A video from the army-run virus testing centre in Blackburn shows dozens of cars queuing to enter the venue. Pictures also showed long queues of cars waiting to enter the testing centre at Witton Park High School in Blackburn and Darwen. It comes after Professor Dominic Harrison, the local authority’s director of public health, warned the Lancashire town is facing a “rising tide” of coronavirus cases.
He warned the town has two weeks to get the numbers down before lockdown measures are reversed.
Extra restrictions were brought in on Tuesday.
Professor Harrison told BBC Radio 4’s Today programme: “We have what we call a rising tide event rather than an outbreak, and by that we mean that we’ve got a number of cases rising in specific areas across a significant community, but not a single big outbreak like Kirklees or other areas that had a workplace outbreak.
“It can have the same effect because it can drive up the cases, but what we are seeing from looking at the postcode data of those cases is, in the last couple of weeks, is that what we are seeing is a single case being infected, then going back to a household and all that household becoming infected.”
“And when we look at the data what we can see is clusters in a part of the town, but the clusters are household clusters, so a number of those are causing the rising tide event and we know that they are in mainly south-Asian areas, and they are in areas with high number of terraced houses with high numbers of occupants in the house, so four or more, five or more people in the household.”
He said the Blackburn with Darwen borough, which has an Asian population of about 28 percent, had 114 cases in the last two weeks and 97 of those cases were among south Asians.
The rate of confirmed cases per 100,000 has gone up to 47 per 100,000, up from 31.6 cases in the seven days to 4 July.
The area is third on the list of highest weekly rates, behind Leicester, which has a rate of 118.2 cases per 100,000, and nearby Pendle, with a rate of 76.6.
Due to the surge in new cases, the local authority has established an outbreak control management board and introduced five new lockdown measures.
These include, making face masks mandatory in all public spaces including workplaces, inspections on small corner shops, asking people not to hug or shake hands as a greeting, increasing testing sites and reducing household visits to one househould plus two members from another household.
The south Asian community are disproportionately affected by coronavirus, as a higher percentage of the population have underlying health conditions, such as diabetes and heart conditions, and they are more likely to live in multi-generational households.

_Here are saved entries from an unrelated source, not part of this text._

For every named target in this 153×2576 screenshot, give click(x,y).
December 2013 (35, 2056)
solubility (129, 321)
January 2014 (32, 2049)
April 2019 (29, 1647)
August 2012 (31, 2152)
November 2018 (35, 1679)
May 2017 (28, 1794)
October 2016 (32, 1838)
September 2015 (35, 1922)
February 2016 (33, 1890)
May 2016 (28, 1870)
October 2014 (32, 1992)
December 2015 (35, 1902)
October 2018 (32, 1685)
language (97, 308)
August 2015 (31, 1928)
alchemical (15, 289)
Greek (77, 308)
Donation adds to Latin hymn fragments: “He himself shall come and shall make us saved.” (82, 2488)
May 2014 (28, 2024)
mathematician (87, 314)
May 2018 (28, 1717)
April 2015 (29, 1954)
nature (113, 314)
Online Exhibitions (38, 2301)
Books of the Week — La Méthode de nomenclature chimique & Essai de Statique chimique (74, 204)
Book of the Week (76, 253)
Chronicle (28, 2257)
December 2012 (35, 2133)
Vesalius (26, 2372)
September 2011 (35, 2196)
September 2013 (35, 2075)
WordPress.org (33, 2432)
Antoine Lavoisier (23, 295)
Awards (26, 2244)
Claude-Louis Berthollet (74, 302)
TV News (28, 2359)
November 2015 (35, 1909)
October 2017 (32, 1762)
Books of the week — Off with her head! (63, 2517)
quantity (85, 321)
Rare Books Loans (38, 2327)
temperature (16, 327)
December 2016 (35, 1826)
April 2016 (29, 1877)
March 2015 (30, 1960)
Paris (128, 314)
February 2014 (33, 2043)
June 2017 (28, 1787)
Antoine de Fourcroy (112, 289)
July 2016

A recent study, which has not yet been peer-reviewed or published in a medical journal, found 40 percent of the South Asians in a group of more than 30,000 had diabetes – which was a “significant factor” in their increased risk of death from the disease.
The data was taken from hospitals in England, Scotland and Wales from February 6 to May 8, with patient follow-up to May 22.
People who were South Asian were 28 percent more likely to be admitted to critical care, as were those who were black (36 percent increased risk), compared with those who were white, the study found.